Chronique @ Insmomnium

24 Août 2014

Efficace, mais trop répétitif .

Une petite présentation s’impose pour ce nouveau groupe qu’est Miles to Perdition. Évoluant dans le Death Mélodique depuis 2007, Miles to Perdition sort son premier EP, Vengeance (fort de 7 chansons) en 2010 et son premier album Blasphemous Rhapsody, en 2014. Autant dire qu’après 4 ans d’attente, on s’attend à une production de qualité et bien travaillée.

En 4 ans, Miles to Perdition n’a pas changé, avec toujours cette fascination pour le feu omniprésent sur le visuel de Vengeance et de Blasphemous Rhapsody.
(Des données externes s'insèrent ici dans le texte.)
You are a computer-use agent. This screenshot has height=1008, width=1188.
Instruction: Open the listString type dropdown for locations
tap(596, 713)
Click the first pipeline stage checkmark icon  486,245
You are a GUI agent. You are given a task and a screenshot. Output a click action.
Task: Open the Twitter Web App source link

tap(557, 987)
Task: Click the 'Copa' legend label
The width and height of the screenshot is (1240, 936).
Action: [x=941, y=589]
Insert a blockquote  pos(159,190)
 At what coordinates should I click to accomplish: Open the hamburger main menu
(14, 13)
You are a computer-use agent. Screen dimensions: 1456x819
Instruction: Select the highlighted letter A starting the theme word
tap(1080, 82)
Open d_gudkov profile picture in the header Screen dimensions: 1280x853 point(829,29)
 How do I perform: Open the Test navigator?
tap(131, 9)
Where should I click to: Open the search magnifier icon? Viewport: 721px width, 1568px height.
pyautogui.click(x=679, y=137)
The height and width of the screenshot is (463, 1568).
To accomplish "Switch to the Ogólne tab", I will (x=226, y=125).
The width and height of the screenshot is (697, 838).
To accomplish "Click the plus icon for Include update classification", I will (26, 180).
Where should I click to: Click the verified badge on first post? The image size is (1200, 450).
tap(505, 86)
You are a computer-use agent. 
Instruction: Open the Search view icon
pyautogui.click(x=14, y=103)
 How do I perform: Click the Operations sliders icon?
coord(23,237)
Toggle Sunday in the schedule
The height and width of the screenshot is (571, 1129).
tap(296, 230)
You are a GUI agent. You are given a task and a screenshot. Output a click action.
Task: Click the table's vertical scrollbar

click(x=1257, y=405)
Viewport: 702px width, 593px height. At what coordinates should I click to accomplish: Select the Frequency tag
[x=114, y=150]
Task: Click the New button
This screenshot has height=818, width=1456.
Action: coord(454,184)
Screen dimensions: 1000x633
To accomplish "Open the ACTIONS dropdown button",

Les deux artwork sont pourtant complètements différents: le premier montrait une ville en flamme dans une atmosphère étouffante de fumée et dans un rouge-orangé prédominant, tandis que le second est plus travaillé graphiquement et montre la destruction d’une église par les flammes et par le burin tenu par un moine. Et le Christ lui-même est laissé à l’abandon à l’extérieur de la Sainte Maison, où son cadavre pourrit sous les yeux d’une myriade de corbeaux. Cet opus se veut donc beaucoup plus violent que son prédécesseur.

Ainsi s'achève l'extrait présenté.